Assim, para que possam pensar por si mesmos e reagir, criar e criticar, necessitam de uma interação constante com o meio literário, de uma intervenção que estimule o ato de refletir. A prática da leitura é capaz de realizar transformações não apenas no sujeito leitor, mas também no mundo que o cerca. Proust ainda ressalta que, “se o gosto pelos livros cresce com a inteligência, seus perigos (…) diminuem com ela” (2011, p. 51).  Afinal, como alertou o mineiro Guimarães Rosa (1986), viver é “negócio” muito perigoso. Diante dessa sociedade marcada por uma precariedade ideológica e por uma distorção de valores, é possível, em meio aos livros, encontrar experiências e conhecimentos que fortaleçam o modo de pensar e possibilitem a sabedoria de encontrar diferentes direções para agir.

Zilberman (2001, p. 52) reforça que “os atos de compreensão envolvidos no processo de constituição do significado capacitam o leitor a refletir sobre si mesmo e a descobrir um mundo que até então não tivera acesso”. Nesse mundo, o leitor pode agir e pensar sob novas perspectivas, que talvez não fossem possíveis perante as pessoas de sua convivência e as experiências que a vida lhe proporcionara.

A leitura da palavra possui uma estreita relação com a leitura que temos do mundo. São experiências que acompanham o sujeito ao longo de sua vida e produzem efeitos contínuos em sua compreensão da realidade:

Este movimento do mundo à palavra e da palavra ao mundo está sempre presente. Movimento em que a palavra dita flui do mundo mesmo através da leitura que dele fazemos. De alguma maneira, porém, podemos ir mais longe e dizer que a leitura da palavra não é apenas precedida pela leitura do mundo, mas por uma certa forma de “escrevê-lo” ou de “reescrevê-lo”, quer dizer, de transformá-lo através de nossa prática consciente. (FREIRE, 2006, p. 20)

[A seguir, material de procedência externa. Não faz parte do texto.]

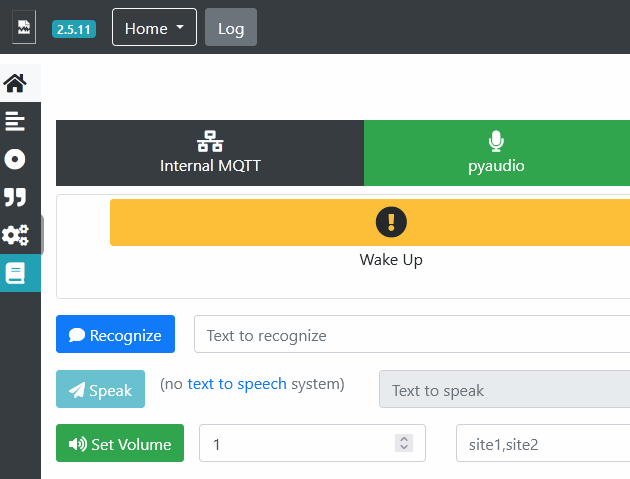Viewport: 630px width, 479px height.
Task: Open the Sentences page from the sidebar
Action: [x=15, y=121]
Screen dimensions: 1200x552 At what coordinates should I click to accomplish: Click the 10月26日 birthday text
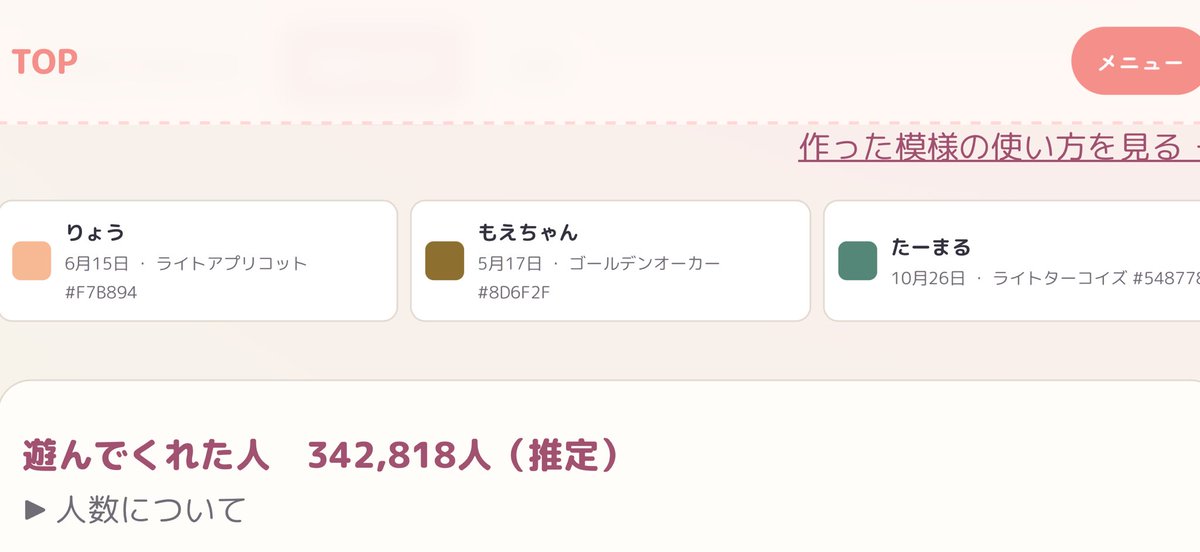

O leitor não é passivo diante do texto. Pelo contrário, é um sujeito que completa o texto e confere vida ao escrito (BAKHTIN, 2000; ZILBERMAN, 2001). Nesse processo de coprodução de sentidos, o leitor seleciona obras que atendem a suas necessidades culturais e sociais, estabelecendo um vínculo pessoal com o objeto literário.

A relação com o livro é a amizade mais pura e sincera que podemos ter. Isso porque, ao interagir socialmente, todo sujeito constrói um modo de ser por suas relações de simpatia, admiração e reconhecimento. Uma imagem social é criada e precisa ser mantida ao longo de sua vida perante as outras pessoas. Porém essa imagem pode ser desconstruída em momentos de solidão, como aqueles em que a única “companhia” é um livro:

Na leitura, a amizade é de repente levada à sua pureza primitiva. Com os livros, não há amabilidade. Esses amigos, se passamos a noite com eles, será porque realmente temos vontade de fazê-lo. Não os deixamos, pelo menos estes, senão com remorso. E quando os deixamos, não levamos nenhum desses pensamentos que mimam a amizade: O que é que pensaram de nós? – Será que não tivemos tato? – Será que agradamos? – e o medo de ser esquecido por um outro. Todas essas agitações expiram na soleira dessa amizade pura e calma que é a leitura. (…) quando nos entendia, não temos medo de parecer entediados, e quando decididamente cansamos de estar com ele, nós o repomos no seu lugar tão bruscamente como se ele não fosse genial nem tivesse celebridade. (PROUST, 2011, p. 48)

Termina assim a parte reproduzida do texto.